*Tarefas*.
**a)** Liste as técnicas que, segundo o trecho sobre Paganini, estiveram em voga antes e depois caíram em desuso.
**b)** De acordo com o trecho sobre Paganini, em que anos Niccolò Paganini nasceu e morreu?
**c)** Escreva a continuação do trecho sobre Paganini, começando logo após a última frase apresentada.

*Trecho citado*.
○ ○ ○

Se os compositores da escola francesa estavam primeiramente mais
interessados
no solista, Paganini e os concertistas "heróicos" de meados do séc.
XIX
ameaçavam cobrir a orquestra apesar do efetivo maior geralmente usado no
concerto romântico.
Baillot
reconhecia o destaque de Niccolò Paganini (1782-1840):
Desde
o início, vimos que sua maneira de tocar violino foi particular e que tinha
pouca
semelhança com qualquer outro virtuoso. Tal diferença dava-lhe o
entusiasmo
da novidade, ainda que esse estilo seja quase que inteiramente
fundamentado
no uso de certas dificuldades que estiveram em voga antes, como
harmônicos,
pizzicato e
scordatura,
mas que caíram em desuso por muito tempo.
Na
verdade, Paganini adicionou mais alguns efeitos a estes: ele tem feito
tanto
com harmônicos duplos e com o uso exclusivo da corda Sol, que o violino,
em
suas mãos, torna-se um instrumento diferente, assim como o próprio artista
conquistou
uma posição fora do comum.

○ ○ ○

*Material fornecido*.
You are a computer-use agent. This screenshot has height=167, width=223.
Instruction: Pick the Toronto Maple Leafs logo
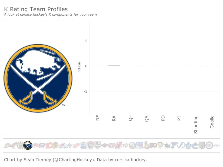point(188,146)
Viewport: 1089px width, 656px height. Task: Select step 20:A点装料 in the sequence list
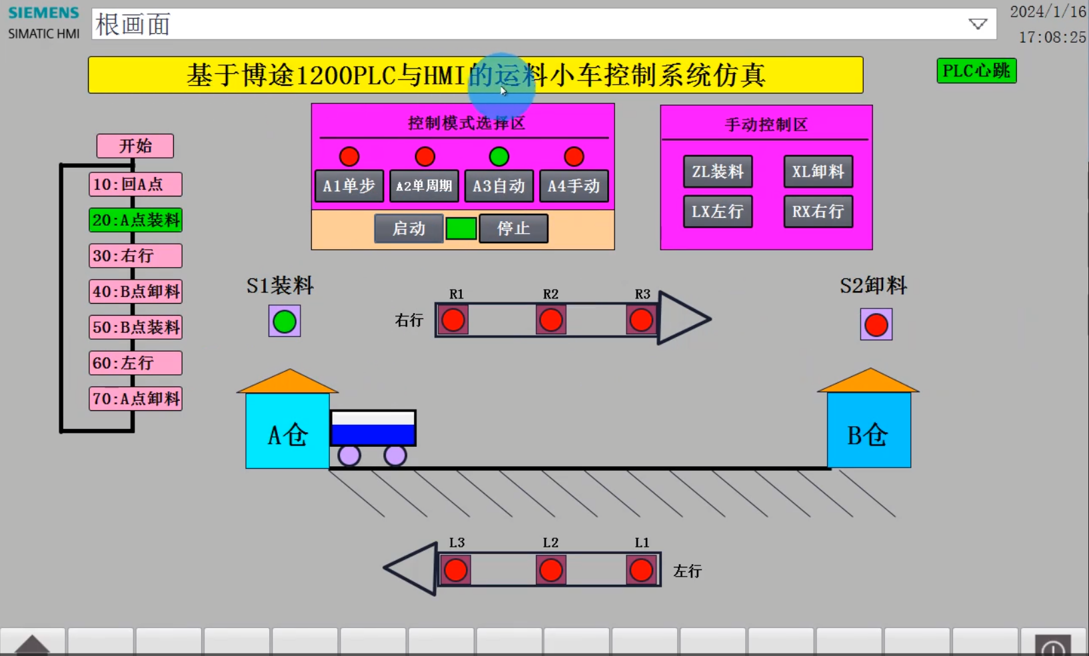(135, 220)
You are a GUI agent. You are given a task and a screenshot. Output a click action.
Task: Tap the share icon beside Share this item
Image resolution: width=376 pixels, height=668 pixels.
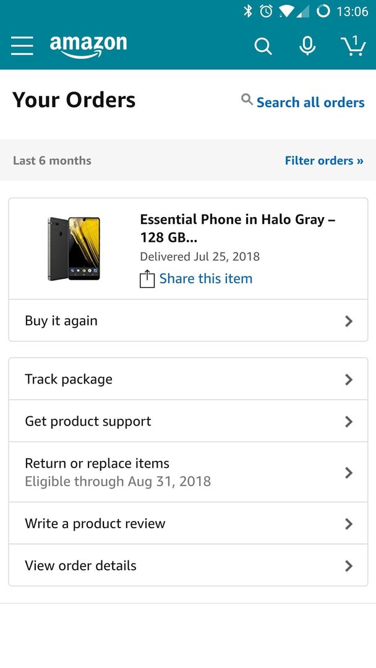coord(147,279)
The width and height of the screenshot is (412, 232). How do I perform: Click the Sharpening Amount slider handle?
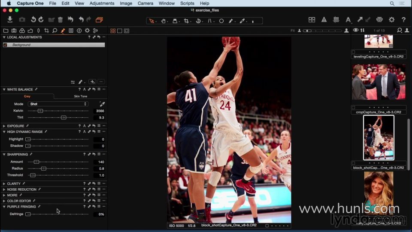point(36,162)
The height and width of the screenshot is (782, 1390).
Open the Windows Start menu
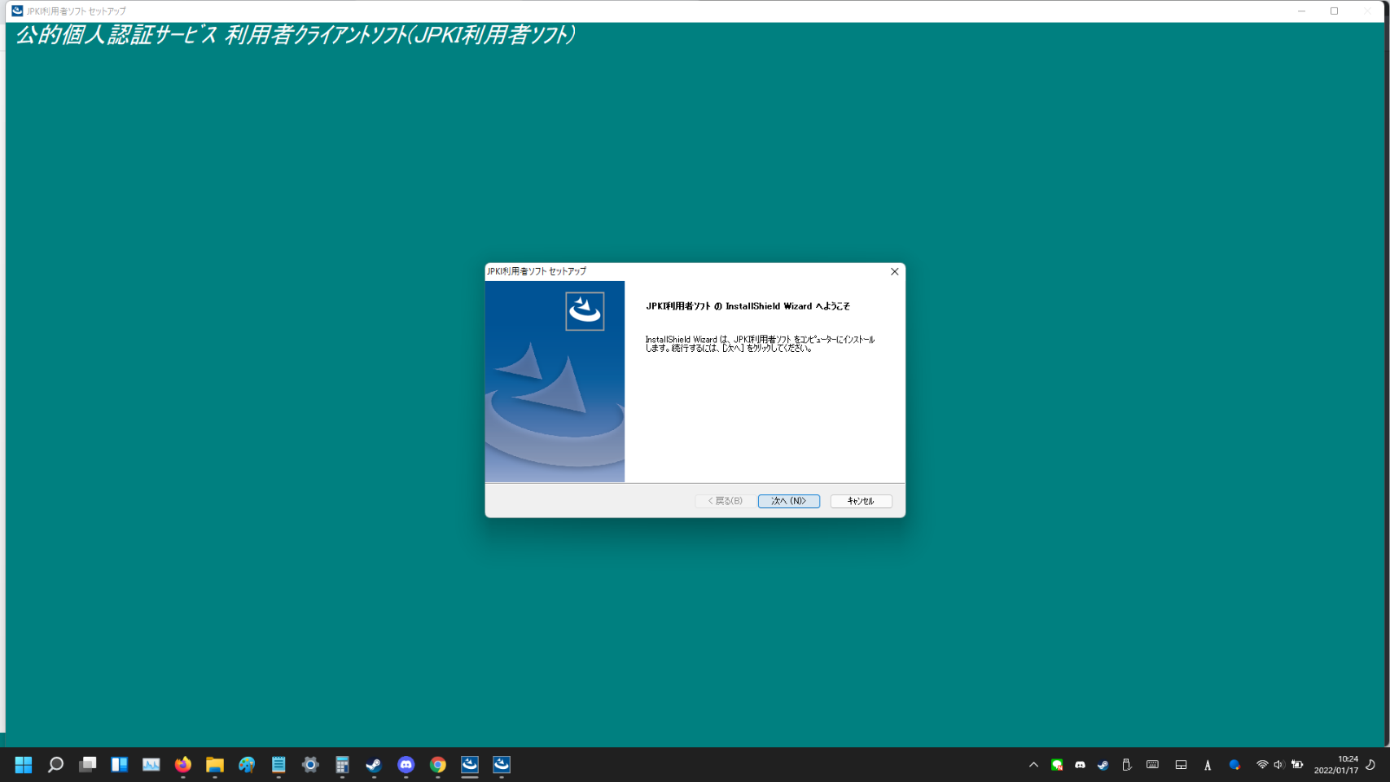coord(24,765)
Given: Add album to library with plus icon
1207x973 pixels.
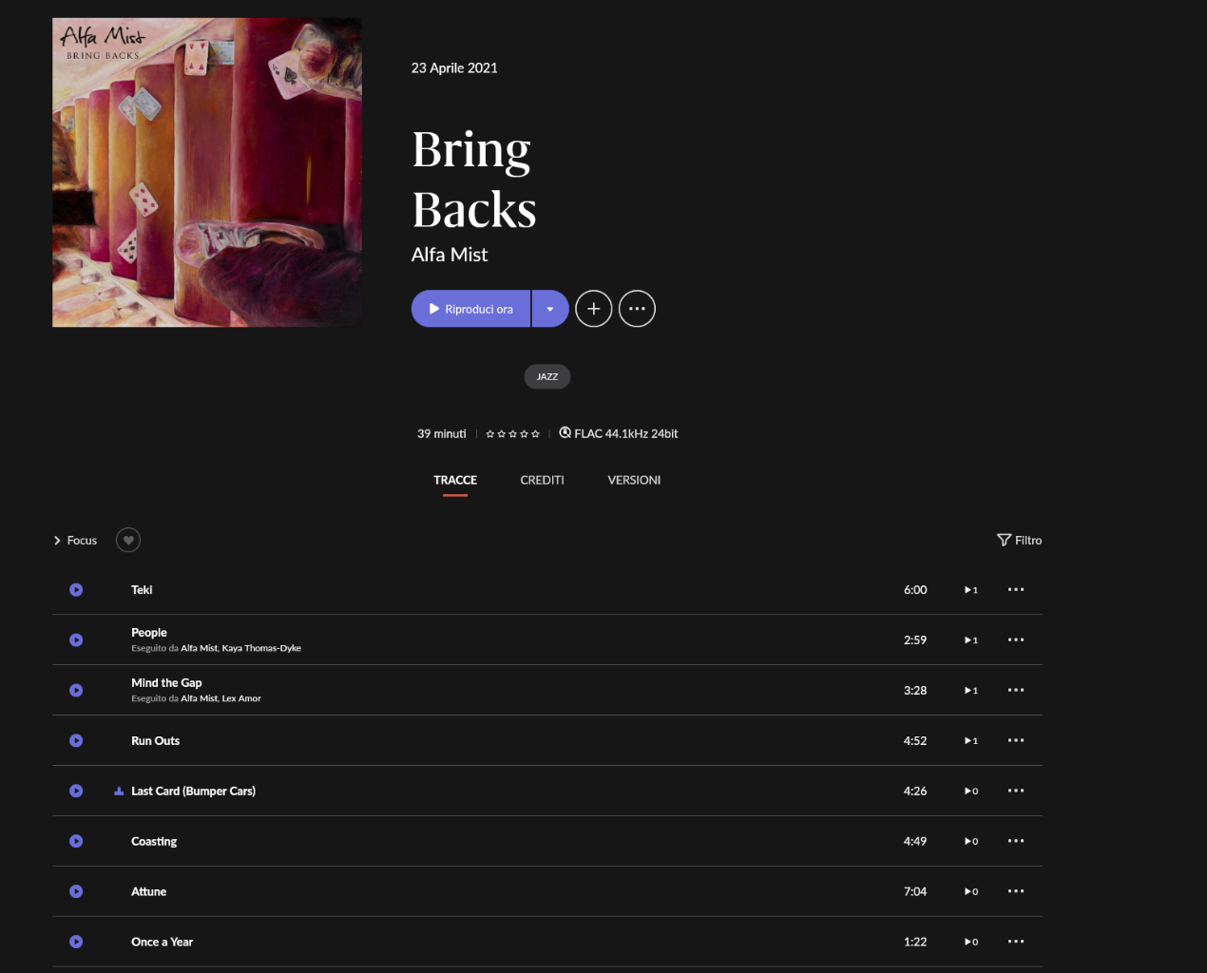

○ ○ ○

*Respostas finais*.
**a)** Harmônicos, pizzicato e scordatura.

**b)** Nasceu em 1782 e morreu em 1840.

**c)**
O
prestígio dos professores franceses era tão grande, que Baillot não se
preocupava
em apresentar obras dos seus rivais. Charles Dancla,
comenta
que Paganini não poderia tocar o quarteto de Mozart ou o septeto de
Beethoven
como Baillot, e que Baillot também evitava tocar músicas de Paganini, não pela falta
de técnica, mas porque seu temperamento o fazia evitar o que chamava de grandes
excentricidades. Baillot preferia ensinar os clássicos, tomando como exemplo as
obras dos professores consagrados além de contribuições suas e de seus colegas.
Seu método objetivava o desenvolvimento da inteligência e o treino do
julgamento para não destruir todos os esforços do trabalho e da paciência. Ele
criticava os professores que encurtavam métodos,
confundindo-os
com métodos concisos.
A
importância dos professores do Conservatório de Paris superou a grandeza e o brilho
da Orquestra da Real Câmara de Lisboa, uma das melhores, mais numerosas e mais bem
pagas da Europa entre os anos de 1764 e 1834, que sofreu certo declínio na
contratação de músicos durante o período da permanência da corte portuguesa no
Rio de Janeiro entre 1808 e 1822. Percebe-se, contudo, que a orquestra de
Lisboa não formou uma escola dominante, ao contrário do fenômeno do
Conservatório de Paris.
Pode
notar-se que mudanças técnicas estão diretamente ligadas a alterações de
ideais. Por exemplo, o ideal sonoro maior, seja por diferenciação de potência
ou de timbre, gerou concomitantemente várias pequenas alterações técnicas nas
cordas, no violino e no arco.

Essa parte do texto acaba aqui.